(Beginning of DOCUMENT TEXT)
The number of foreign workers employed under a temporary agricultural visa increased 4% between 2019 and 2020, despite the pandemic restricting international movement.
Under the H-2A program, agricultural employers may petition the government to issue temporary work visas provided they can prove that there aren’t enough US workers “who are able, willing, qualified, and available to do the temporary work.” Employers must also show that the temporary foreign workers will not negatively affect the wage or work conditions of similar US-based workers.
There were 213,394 H-2A visas issued in fiscal year 2020, up from 204,801 in fiscal year 2019. In 2007, there were 50,791 H-2A workers.
Mexican workers are the majority of temporary agricultural workers. In 2020, 198,000 or 93% of H-2A workers came from Mexico. Three other countries sent more than 2,000 H-2A workers in 2020: South Africa (5,508 visas), Jamaica (4,659), Guatemala (2,123).
Employer applications for H-2A visas increased in recent years, according to the Department of Labor. In fiscal year 2020, employers filed 14,131 applications, up 87% from the 7,562 filed in 2015.
(End of DOCUMENT TEXT)
(Beginning of DATASET EXCERPT)
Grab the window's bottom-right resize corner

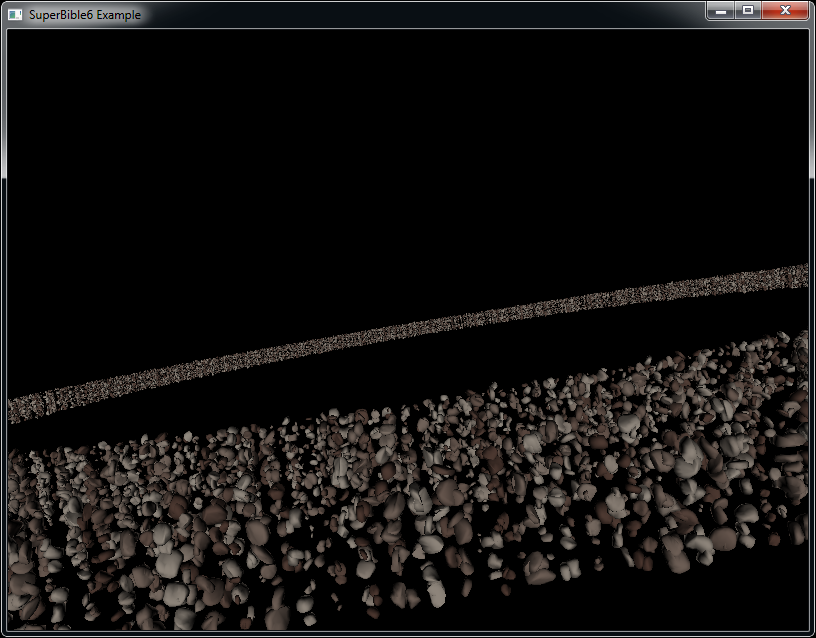pos(812,634)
(End of DATASET EXCERPT)
Pick up the article on H-2A agricultural work visas after its final sentence and continue it.

ANSWER TO THIS EXERCISE:
Employers in five states accounted for more than half of the positions certified by the Department of Labor in 2020: Florida, Georgia, Washington, California, and North Carolina.
In April 2020, the Department of Homeland Security issued a rule relaxing H-2A regulations due to the pandemic, stating that the move would “provide agricultural employers with an orderly and timely flow of legal foreign workers, thereby protecting the integrity of the nation's food supply chain and decreasing possible reliance on unauthorized aliens.” Parts of the temporary rule were extended through 2023.
In March, the House approved the Farm Workforce Modernization Act, which provides a path to citizenship to long-time farmworkers here on an H-2A visa. The Senate has not voted on the bill.